A few days ago the news broke: The AlphaFold system of Google’s DeepMind project is capable of predicting the tertiary structure of proteins with a fairly high precision. Despite the great implications and the turning point that it can mark in biology research, and in biomedical research in general, it seems that it has hardly had any relevance among the general public. In this post, we will explain why this news is so important and beneficial for everyone.
Understanding how proteins work
Proteins are amino acid sequences , that is, a chain of different molecules (amino acids) linked together that is unique to each protein. Each of these molecules has a different chemical composition and for this reason we have different amino acids (alanine, glutamine, lysine, methionine … so up to a total of 22).
As we said, proteins have different combinations of amino acids and also have highly variable lengths. Thus, we could have infinite combinations of amino acids that make up proteins. In humans there are millions of proteins, it has been estimated at 42 million according to this study published in Cell Biology .
Although we define proteins as a sequence of amino acids, and this is very important, the key to knowing how a protein works is its tertiary structure, that is, how it is in three dimensions once it has gone through the entire process of reaching that conformation. (Before reaching the tertiary structure they pass through a secondary one). How an amino acid sequence reaches its tertiary structure is known as protein folding.
The function that a protein performs depends on its tertiary structure , therefore, knowing it is key to investigating its function and the implications it has in each biochemical process. If a protein is folded incorrectly, it stops developing its assigned biological function.
Examples of the importance of protein structure
The relationship between proteins and disease occurs in a large percentage of them. Protein folding failures are rare and not so rare diseases. Knowing the structure of key pathogens proteins is also important in developing treatments.
For example, in the most recent case: covid-19. The S protein (or spike) of the coronavirus capsule is what binds to the receptors (ACE) of our cells. Knowing what protein S is like and its structure allows us to develop (or estimate the use of existing drugs) that limit the binding of viruses to our cells and therefore their entry.
Another disease equally current but overshadowed by the pandemic that is due to errors in protein folding is Alzheimer’s, where the incorrect folding of the peptide-β-amyloid (Aβ42) causes amyloid plaques (the correctly folded peptide protects from oxidative stress, activates kinases…). Parkinson’s disease, ALS, and cancer are other diseases for which knowing the misfolding of proteins is very important.
So far I hope I have managed to explain why it is very important to know the tertiary structure of proteins.
Determining protein folding is not easy
As I have explained in the previous point, the amino acid sequences of proteins are highly variable, and especially when they are very long, the combinations between the chemical interaction of the amino acids that compose it can be millions of combinations depending on the proteins.
To do this, different experimental methods are used that are very expensive and laborious: determining a protein structure can take months or even years.

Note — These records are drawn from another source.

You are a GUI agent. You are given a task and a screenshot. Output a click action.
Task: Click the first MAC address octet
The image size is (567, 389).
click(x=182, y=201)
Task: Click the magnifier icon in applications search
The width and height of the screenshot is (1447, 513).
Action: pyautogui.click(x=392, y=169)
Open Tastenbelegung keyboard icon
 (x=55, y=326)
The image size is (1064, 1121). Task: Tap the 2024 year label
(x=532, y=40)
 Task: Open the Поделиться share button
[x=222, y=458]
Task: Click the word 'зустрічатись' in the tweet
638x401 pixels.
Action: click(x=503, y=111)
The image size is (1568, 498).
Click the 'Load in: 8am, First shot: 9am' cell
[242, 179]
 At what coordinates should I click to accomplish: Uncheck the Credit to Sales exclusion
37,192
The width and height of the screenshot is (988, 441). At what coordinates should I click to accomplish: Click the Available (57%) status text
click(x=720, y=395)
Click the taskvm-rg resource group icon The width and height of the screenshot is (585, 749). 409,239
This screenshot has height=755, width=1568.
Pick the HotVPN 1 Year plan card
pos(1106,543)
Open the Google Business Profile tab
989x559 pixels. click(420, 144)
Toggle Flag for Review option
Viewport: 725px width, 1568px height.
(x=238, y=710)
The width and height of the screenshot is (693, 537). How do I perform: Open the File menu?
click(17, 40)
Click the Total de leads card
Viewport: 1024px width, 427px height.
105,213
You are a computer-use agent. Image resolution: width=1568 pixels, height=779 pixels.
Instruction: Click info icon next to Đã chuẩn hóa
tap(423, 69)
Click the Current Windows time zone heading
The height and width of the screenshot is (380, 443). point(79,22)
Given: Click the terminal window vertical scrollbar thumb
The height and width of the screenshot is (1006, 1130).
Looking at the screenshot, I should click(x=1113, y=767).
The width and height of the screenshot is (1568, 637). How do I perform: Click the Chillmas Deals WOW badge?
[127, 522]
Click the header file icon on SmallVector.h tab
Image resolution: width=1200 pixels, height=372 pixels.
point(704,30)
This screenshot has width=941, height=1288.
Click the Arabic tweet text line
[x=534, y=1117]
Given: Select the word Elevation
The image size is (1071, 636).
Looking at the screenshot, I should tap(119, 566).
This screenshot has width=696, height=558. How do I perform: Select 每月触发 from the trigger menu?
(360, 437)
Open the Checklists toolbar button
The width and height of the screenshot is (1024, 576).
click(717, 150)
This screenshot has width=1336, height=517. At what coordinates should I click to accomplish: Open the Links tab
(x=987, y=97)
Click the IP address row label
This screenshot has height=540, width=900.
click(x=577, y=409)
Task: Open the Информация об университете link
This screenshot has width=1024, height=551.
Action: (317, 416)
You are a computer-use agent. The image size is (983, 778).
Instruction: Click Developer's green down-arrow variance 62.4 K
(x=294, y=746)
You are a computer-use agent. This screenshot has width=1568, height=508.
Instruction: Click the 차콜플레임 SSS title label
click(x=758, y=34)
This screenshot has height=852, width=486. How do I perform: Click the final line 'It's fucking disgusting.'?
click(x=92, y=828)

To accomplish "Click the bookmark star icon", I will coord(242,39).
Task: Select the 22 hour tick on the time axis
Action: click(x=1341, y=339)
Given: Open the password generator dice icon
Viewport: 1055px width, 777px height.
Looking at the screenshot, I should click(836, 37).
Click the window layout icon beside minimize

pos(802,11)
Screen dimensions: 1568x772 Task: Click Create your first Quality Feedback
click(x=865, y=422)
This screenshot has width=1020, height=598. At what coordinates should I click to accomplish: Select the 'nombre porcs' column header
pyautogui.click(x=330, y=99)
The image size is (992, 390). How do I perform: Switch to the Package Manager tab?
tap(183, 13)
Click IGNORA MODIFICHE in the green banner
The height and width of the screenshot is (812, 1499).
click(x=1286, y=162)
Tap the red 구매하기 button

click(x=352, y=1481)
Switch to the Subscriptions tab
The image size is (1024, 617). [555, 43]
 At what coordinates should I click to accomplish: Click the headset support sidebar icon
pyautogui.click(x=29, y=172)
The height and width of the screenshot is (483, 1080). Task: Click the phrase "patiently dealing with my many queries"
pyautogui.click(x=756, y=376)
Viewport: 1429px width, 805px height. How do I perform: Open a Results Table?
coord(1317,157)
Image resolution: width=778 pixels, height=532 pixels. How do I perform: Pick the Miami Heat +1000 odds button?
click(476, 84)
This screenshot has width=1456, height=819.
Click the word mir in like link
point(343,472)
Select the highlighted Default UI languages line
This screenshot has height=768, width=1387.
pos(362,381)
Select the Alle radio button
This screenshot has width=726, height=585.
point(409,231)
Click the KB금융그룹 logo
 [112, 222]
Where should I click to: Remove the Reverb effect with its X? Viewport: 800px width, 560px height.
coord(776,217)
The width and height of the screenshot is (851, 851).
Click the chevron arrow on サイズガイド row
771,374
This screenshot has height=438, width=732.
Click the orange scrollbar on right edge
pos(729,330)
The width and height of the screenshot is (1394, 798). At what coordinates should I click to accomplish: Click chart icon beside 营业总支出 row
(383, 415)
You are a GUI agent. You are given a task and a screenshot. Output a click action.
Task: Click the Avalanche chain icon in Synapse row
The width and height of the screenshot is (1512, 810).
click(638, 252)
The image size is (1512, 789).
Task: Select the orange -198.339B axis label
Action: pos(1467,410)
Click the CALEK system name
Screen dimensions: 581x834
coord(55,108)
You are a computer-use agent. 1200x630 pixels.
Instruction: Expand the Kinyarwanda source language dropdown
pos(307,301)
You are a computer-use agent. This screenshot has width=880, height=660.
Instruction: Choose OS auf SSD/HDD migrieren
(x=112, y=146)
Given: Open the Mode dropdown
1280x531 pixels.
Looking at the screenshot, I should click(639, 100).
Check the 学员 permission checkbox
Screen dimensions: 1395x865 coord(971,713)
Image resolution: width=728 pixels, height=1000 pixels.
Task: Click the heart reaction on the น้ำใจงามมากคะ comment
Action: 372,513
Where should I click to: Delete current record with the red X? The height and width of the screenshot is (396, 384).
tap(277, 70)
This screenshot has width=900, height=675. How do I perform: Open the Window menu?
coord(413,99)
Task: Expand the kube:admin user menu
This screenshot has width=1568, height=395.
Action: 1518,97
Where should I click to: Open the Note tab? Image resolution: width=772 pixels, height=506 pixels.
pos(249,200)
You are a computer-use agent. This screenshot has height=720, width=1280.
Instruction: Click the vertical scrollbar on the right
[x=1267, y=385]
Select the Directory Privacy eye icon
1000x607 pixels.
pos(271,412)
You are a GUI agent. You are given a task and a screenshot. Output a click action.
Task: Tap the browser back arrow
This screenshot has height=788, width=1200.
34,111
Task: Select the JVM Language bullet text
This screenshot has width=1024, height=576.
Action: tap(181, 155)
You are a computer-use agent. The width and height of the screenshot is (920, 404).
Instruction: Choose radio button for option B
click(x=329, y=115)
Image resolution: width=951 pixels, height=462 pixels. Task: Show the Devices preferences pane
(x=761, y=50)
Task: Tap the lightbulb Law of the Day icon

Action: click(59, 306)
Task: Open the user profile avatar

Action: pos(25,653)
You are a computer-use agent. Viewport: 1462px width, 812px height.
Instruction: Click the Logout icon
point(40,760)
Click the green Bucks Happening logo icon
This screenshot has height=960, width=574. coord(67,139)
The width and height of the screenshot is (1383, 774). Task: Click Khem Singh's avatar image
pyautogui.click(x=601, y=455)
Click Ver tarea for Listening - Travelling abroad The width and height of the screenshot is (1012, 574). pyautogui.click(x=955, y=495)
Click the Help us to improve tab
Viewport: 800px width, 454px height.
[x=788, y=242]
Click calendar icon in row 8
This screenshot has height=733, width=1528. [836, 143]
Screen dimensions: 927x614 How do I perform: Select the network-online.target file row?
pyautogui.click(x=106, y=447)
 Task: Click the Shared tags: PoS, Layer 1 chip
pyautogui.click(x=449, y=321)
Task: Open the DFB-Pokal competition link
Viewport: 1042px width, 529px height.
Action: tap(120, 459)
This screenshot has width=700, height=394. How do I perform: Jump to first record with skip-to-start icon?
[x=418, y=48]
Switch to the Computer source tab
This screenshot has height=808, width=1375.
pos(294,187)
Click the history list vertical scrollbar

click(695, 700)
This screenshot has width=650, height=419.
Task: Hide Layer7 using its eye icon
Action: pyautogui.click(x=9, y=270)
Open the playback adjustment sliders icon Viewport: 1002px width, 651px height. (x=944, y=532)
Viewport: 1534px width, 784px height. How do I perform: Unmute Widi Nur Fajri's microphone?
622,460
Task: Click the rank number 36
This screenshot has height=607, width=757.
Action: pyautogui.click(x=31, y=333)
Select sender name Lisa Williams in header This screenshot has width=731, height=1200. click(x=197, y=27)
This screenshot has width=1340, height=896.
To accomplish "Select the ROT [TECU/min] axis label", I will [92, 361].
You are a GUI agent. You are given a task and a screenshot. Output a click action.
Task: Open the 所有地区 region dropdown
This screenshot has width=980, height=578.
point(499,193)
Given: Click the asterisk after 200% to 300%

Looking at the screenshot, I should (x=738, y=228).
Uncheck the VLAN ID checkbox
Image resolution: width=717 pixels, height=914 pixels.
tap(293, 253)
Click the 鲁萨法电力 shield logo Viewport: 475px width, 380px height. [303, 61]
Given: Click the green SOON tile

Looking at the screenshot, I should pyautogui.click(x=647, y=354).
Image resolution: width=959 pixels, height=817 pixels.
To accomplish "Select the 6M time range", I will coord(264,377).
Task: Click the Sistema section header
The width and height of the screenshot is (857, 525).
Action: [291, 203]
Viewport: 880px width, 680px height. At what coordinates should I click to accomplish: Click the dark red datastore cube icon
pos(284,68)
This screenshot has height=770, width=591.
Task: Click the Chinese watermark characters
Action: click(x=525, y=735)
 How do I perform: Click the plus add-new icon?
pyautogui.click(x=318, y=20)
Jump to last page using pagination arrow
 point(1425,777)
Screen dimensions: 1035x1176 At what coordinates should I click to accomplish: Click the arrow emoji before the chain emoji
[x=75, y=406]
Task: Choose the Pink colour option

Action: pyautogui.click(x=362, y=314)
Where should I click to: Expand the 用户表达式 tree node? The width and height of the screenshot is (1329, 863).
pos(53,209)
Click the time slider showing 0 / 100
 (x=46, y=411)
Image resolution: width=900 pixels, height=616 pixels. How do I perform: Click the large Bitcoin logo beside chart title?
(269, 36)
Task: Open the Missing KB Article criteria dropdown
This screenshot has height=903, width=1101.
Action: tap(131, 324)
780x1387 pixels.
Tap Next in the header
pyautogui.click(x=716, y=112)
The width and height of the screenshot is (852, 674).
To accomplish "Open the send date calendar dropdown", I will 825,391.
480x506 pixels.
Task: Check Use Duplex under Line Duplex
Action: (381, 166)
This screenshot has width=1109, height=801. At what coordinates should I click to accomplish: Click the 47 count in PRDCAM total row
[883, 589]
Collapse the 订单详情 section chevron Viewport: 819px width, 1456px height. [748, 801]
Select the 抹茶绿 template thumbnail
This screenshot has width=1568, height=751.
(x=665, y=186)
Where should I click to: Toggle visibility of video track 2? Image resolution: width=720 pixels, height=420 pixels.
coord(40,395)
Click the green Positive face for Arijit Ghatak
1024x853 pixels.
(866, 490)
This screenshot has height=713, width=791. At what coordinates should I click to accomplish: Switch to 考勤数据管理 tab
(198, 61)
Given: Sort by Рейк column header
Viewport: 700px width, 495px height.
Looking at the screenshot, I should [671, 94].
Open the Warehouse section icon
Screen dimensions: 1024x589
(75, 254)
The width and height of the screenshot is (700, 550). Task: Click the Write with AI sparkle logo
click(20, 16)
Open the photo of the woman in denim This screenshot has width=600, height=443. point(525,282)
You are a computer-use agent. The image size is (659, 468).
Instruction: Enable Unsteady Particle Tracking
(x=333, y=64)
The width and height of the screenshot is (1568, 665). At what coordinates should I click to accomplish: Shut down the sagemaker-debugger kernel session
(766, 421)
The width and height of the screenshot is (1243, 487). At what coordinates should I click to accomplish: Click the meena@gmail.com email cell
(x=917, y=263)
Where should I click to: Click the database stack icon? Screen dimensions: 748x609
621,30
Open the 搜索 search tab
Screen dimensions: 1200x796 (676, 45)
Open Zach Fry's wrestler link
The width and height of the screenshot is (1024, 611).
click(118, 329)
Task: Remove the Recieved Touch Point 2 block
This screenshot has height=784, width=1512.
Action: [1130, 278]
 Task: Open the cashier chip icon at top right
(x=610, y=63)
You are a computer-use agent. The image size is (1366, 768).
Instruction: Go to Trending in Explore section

For example, we recently published how a reader of the blog within her doctoral thesis sought to determine the structure of a part of the proteasome and how it is something complicated, laborious and long on numerous occasions.
Among the different methods you can use crystallography, use a synchrotron (particle accelerator) which is very expensive, or electron cryomicroscopy.
The change of AlphaFold
AlphaFold, the open access Google Deepmind project system, predicts the tertiary structure of an amino acid sequence using Artificial Intelligence. CASP14 is not new, it was already a first experimental version of the method that AlphaFold now uses and whose fundamental change is the precision in the determination of the human proteome.
Currently, there are approximately 180,000 experimentally determined structures in protein tertiary structure databases . While the structures predicted by AlphaFold are theoretical, they plan to release 100 million protein structures from both human and other key organisms, up to 2,700 amino acids in length.
Here you can see how AlphaFold works with an example of a protein from Drosophila melanogaster , the most widely used experimental model organism for genetic studies.
The system is not entirely accurate , with a plddt greater than 70% (plddt is the score that evaluates how well the interatomic distances are reproduced in a reference protein structure in a second structure that is compared to it), they are 58% of the amino acid residues and at the protein level is lower. This is so because, at least for the moment, this system does not consider the cellular environment and interactions with other molecules.
However, at this lower precision, the time you can save in determining the structure of proteins is very great . At this time, thanks to the Human Genome Project, we know the sequence of almost all the proteins in the human body. With this project, we can learn about its structure, accelerating research in a myriad of diseases and in particular, being of great help for rare diseases since it can reduce a part of the research costs.